Dreadnought : First World War

It was Admiral John Fisher, the First Sea Lord, was the driving-force behind the development of the Dreadnought that was built at Portsmouth Dockyard between October 1905 and December 1906. The Dreadnought was the most heavily-armed ship in history. She had ten 12-inch guns (305 mm), whereas the previous record was four 12-inch guns. The gun turrets were situated higher than user and so facilitated more accurate long-distance fire. In addition to her 12-inch guns, the Dreadnought also had twenty-four 3-inch guns (76 mm) and five torpedo tubes below water. In the waterline section of her hull, the Dreadnought was armoured by plates 28 cm thick.

The Dreadnought was the first major warship driven solely by steam turbines.
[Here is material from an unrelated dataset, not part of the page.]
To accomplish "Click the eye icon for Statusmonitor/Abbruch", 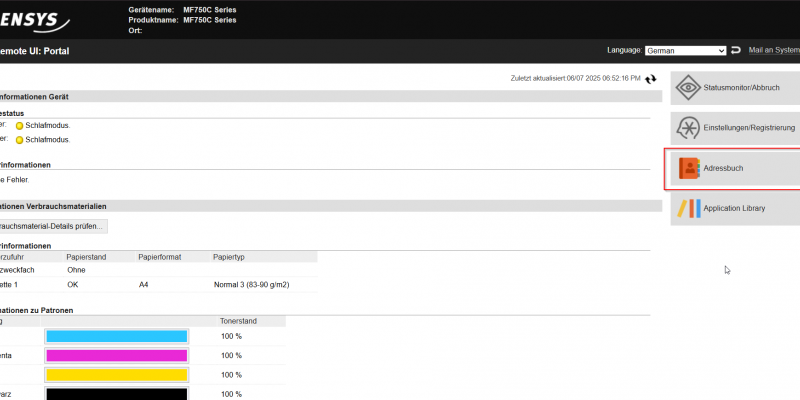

The four sets of Parsons steam turbines with a total output of 24,700 h.p. were used. The Dreadnought was also faster than any other warship and could reach speeds of 21 knots. A total of 526 feet long (160.1 metres) the Dreadnought had a crew of over 800 men.

The design of the Dreadnought was so revolutionary that all similar warships were also called Dreadnoughts. The introduction of this new warship resulted in an arms race between Britain and Germany. By 1914 the British Navy had nineteen Dreadnoughts (thirteen under construction), compared with Germany's thirteen (seven under construction). Other fleets with Dreadnoughts at sea by 1914 were: United States (8), France (8), Japan (4), Austria-Hungary (2) and Italy (1).

In 1915 Britain produced the Queen Elizabeth , the first of the Super-Dreadnoughts. This warship had eight 15-inch guns, each capable of firing a 1,920-pound projectile 35,000 yards. This was followed by four other ships of this design: Warspite , Barham , Valiant and Malaya . All five ships survived the First World War, and heavily modified, served in the Second World War.